Dengan demikian dalam Iman Kristen Orthodox Roh Kudus bukanlah nama Malaikat
Jibril namun Roh Allah sendiri. Malaikat Jibril adalah ciptaan dari Roh Kudus ini
juga, sebab malaikat Jibril itu diberi hidup oleh Allah melalui RohNya ini juga
sebagaimana makhluk-makhluk lainnya. Karena Allah itu Esa, yaitu Bapa tadi,
maka haruslah memang FirmanNya (Anak) itu berasal dari dan berdiam di dalam
Allah yang Esa yaitu Bapa ini, demikian pulah RohNya pun harus keluar dari dan
berdiam dalam Bapa yang Esa ini, dengan demikian Keesaan Allah terjaga. Karena
Allah itu memang Satu, Esa, tiada
tandingan atau sekutu bagiNya. Jadi Tritunggal Maha Kudus adalah Allah yang Esa
(Sang Bapa) yang memiliki dalam dzat-hakekatnya yang Esa Firman yang kekal
(Anak) dan Roh yang kekal (Roh Kudus) yang berada dan melekat satu di dalam
DiriNya yang Esa itu.
Jadi istilah “Tritunggal Maha Kudus” itu bukan berbicara
mengenai jumlah Allah, namun mengenai keberadaan di dalam diri Allah yang Esa
tadi tiada terbilang dan satu tiada bandingan itu. Iman Kristen Orthodox tidak
percaya adanya Allah yang lebih dari satu karena Allah itu Esa menurut Alkitab.

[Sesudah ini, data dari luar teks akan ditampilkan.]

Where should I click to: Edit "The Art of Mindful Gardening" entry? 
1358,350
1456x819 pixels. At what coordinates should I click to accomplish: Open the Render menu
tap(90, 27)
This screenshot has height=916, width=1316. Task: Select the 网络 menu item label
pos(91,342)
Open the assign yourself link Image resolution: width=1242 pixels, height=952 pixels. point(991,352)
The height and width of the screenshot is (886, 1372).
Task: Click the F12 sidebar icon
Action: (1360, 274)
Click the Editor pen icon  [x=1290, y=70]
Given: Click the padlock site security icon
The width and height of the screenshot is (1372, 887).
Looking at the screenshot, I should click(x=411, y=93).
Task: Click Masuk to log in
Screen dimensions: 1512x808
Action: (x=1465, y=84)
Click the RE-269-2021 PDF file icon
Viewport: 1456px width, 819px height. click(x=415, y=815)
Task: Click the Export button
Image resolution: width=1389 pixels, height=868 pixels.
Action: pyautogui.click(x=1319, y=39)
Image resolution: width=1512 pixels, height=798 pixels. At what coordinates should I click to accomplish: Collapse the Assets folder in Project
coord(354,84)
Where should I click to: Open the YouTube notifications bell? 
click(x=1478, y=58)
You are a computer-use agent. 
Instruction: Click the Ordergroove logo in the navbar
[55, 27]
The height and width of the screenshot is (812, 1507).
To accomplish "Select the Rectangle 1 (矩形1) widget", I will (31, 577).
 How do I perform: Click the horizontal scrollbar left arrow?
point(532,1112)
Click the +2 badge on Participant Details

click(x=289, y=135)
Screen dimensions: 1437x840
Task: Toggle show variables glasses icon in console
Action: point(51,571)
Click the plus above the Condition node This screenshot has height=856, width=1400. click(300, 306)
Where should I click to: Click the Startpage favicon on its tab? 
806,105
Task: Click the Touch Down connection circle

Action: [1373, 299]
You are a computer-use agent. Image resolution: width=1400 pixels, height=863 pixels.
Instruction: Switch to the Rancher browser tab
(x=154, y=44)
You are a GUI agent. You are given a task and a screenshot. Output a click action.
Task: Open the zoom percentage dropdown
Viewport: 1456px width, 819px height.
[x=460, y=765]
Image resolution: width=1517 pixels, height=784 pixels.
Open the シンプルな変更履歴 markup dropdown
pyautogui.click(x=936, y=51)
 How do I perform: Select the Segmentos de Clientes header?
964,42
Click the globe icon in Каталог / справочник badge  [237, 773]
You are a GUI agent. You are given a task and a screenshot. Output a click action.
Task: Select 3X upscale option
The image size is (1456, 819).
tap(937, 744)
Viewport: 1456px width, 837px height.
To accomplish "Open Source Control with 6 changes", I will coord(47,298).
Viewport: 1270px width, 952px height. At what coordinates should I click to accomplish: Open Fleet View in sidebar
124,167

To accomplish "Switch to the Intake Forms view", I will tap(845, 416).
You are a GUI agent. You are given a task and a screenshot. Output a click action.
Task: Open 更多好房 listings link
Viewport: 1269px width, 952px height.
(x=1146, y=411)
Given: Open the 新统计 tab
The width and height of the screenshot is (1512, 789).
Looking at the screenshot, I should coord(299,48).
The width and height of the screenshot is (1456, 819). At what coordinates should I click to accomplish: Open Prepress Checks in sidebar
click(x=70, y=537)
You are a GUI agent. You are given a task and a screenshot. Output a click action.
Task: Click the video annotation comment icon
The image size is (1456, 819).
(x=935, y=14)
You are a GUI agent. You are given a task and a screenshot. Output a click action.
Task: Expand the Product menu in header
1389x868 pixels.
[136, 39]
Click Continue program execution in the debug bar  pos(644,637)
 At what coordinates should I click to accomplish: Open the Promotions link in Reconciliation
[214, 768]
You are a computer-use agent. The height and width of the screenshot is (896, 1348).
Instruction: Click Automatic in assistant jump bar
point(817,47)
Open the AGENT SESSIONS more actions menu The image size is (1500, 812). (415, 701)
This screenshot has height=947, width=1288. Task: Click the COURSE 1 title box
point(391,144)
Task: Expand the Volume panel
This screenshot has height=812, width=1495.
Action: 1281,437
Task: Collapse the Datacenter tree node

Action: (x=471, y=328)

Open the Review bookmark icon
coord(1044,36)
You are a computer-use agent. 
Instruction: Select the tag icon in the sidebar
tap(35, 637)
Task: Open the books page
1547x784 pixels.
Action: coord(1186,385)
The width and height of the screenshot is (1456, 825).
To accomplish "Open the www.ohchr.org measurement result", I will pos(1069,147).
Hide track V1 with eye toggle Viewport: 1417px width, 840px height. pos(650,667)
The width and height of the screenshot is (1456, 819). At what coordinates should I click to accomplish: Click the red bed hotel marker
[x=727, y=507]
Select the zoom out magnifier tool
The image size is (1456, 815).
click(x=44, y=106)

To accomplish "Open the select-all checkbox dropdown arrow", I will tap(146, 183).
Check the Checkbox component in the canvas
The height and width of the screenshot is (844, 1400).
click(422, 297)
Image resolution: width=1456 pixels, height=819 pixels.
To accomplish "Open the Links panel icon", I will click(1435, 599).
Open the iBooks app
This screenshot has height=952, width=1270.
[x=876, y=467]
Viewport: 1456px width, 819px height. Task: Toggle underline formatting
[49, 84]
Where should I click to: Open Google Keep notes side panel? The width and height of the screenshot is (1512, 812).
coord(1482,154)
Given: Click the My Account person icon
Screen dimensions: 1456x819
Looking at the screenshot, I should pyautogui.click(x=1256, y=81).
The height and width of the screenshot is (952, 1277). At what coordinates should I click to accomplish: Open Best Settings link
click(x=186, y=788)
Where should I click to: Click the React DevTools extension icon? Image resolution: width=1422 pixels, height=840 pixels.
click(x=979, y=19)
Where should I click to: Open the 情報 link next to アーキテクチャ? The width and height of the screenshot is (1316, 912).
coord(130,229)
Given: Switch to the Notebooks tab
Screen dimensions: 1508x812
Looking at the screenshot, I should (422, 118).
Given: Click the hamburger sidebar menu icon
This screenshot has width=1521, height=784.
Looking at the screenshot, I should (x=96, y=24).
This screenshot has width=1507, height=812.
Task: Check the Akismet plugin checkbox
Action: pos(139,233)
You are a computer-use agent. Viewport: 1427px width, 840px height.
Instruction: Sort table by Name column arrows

Jadi Tritunggal bukan “Tiga” IlaH seperti yang dikatakan dalam An-Nissa 171 :”Hai
ahlil Kitab! Janganlah kamu melampaui batas dalam agamamu…..dan janganlah kamu
katakana : Tuhan itu tiga….”. Tritunggal bukanlah “Tiga Tuhan yang
terpisah-pisah” atau “Tiga Tuhan yang digabungkan” atau “Tiga Tuhan yang dipersatukan”,
namun itu adalah sebutan bagi Allah Yang Esa itu sendiri yang dalam dzatNya
memiliki Kalimat dan Ruh yang kekal tanpa awal maupun akhir. Bukan pula Allah
dalam pemahaman Tritunggal itu sebagai “yang ketiga daripada yang tiga” seperti
yang dikatakan dalam Al-Maidah 72 karena Allah itu hanya satu-satuNya dan yang
pertama dalam DiriNya yang Esa yang memiliki Kalimat dan Ruh kekal itu. Serta
lebih bukan lagi jika Allah itu adalah “Isa dan Ibunya” sebagai tuhan-tuhan /ilah-ilah “di samping
Allah” seperti yang dikatakan dalam Al-Maidah 116, sebab Tritunggal itu bukan
terdiri dari unsur-unsur, namun Dzat Azali dari Allah sendiri yang memiliki
Kalimat dan Roh yang kekal itu. Maryam tak perna disebut sebagai isterinya
Allah, sebagai tandingan atau pasangan dari Allah Bapa. Jika sampai ada
pemikiran yang demikian jelaslah itu pemikiran yang amat sesat, dusta dan
terkutuk. Maryam adalah “hamba Allah” (Lukas 1:38), sama seperti “Isa”pun
adalah “Hamba Allah” dalam penjelmaan sebagai manusia (Filipi 2:5-7).